Jeder Jugendliche ist einzigartig
Jeder Jugendliche ist anders und besitzt einen einzigartigen genetischen Code. Um Lernprozesse zu verbessern, ist es notwendig, die Gemeinsamkeiten der Lernenden zu erkennen und gleichzeitig den Einzelnen als einzigartiges Individuum anzuerkennen.
Erfolgsfaktoren des Lernens
Jugendliche lernen leichter,
- wenn sie eigene Erfahrungen machen können und dabei möglichst alle Sinne angesprochen werden.
- wenn in den Lernprozessen soziale Interaktionen einbezogen werden.
- wenn ihre Interessen und Ideen miteinbezogen und gewürdigt werden.
- wenn neue Muster mit dem vorhandenen Vorwissen verbunden werden können.
- wenn Lernprozesse mit positiven Emotionen gekoppelt werden können.
- wenn ihre Unterschiede in Entwicklung, Reife, Kenntnissen und Fertigkeiten berücksichtigt werden.
- wenn ihre einzigartigen Talente, Fähigkeiten und Fertigkeiten angesprochen werden.
Allgemein erfordert erfolgreiches Lernen ausreichend Schlaf, etwa sechs bis acht Stunden, viel Bewegung an der frischen Luft sowie eine ausgewogene Ernährung mit einem hohen Obst- und Gemüseanteil. Ernährungsstudien haben darüber hinaus gezeigt, dass die Aufnahme mehrkettiger Kohlenhydrate wie etwa in Müsliriegeln und Vollkornprodukten die Konzentrationsfähigkeit steigert.

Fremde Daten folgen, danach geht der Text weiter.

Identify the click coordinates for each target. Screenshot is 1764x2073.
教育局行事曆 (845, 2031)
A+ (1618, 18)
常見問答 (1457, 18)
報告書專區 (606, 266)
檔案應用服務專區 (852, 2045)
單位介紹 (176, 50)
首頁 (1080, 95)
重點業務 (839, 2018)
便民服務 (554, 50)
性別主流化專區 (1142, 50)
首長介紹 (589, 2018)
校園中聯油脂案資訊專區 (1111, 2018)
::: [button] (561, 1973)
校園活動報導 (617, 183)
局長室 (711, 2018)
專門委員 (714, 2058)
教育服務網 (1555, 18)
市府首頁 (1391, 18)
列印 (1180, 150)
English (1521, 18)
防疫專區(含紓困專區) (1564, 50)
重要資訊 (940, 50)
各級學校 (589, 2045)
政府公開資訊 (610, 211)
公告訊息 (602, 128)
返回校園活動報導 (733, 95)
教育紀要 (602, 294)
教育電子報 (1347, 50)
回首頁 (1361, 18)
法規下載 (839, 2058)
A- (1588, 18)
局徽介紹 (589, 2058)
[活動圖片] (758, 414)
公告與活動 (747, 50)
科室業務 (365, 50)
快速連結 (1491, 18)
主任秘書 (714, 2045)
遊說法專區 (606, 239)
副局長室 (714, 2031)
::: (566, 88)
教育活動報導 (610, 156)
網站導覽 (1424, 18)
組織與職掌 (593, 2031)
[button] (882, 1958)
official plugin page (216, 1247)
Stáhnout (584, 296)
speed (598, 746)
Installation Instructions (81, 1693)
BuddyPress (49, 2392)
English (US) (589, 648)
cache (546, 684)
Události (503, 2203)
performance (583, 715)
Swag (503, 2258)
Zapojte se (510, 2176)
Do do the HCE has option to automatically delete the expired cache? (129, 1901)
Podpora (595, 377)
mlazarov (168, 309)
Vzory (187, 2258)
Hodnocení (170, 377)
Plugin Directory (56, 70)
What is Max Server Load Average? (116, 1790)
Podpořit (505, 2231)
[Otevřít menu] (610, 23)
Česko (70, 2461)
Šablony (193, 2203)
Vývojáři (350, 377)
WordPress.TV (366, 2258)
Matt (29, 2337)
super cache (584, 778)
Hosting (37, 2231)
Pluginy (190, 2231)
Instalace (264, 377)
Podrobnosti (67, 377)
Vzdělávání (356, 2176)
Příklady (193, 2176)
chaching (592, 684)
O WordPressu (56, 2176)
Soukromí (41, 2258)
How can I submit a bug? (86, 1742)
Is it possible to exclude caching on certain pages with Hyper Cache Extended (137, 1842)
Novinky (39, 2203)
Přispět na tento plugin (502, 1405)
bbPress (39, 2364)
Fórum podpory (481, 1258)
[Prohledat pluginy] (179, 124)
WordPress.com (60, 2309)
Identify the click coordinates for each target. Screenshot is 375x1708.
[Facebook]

Botenstoffe erzeugen Vitalität und Motivation
Was oft als Überforderung bezeichnet wird, erweist sich bei näherer Betrachtung entweder als Unterforderung oder, noch schlimmer, als frustrierendes Ergebnis von
- Pauken, etwa durch zu viel Lernstoff in zu langen Unterrichtseinheiten,
- Drill, etwa durch zu lange Phasen des Stillsitzens) oder
- Entmutigung, etwa durch fehlende Erfolgserlebnisse.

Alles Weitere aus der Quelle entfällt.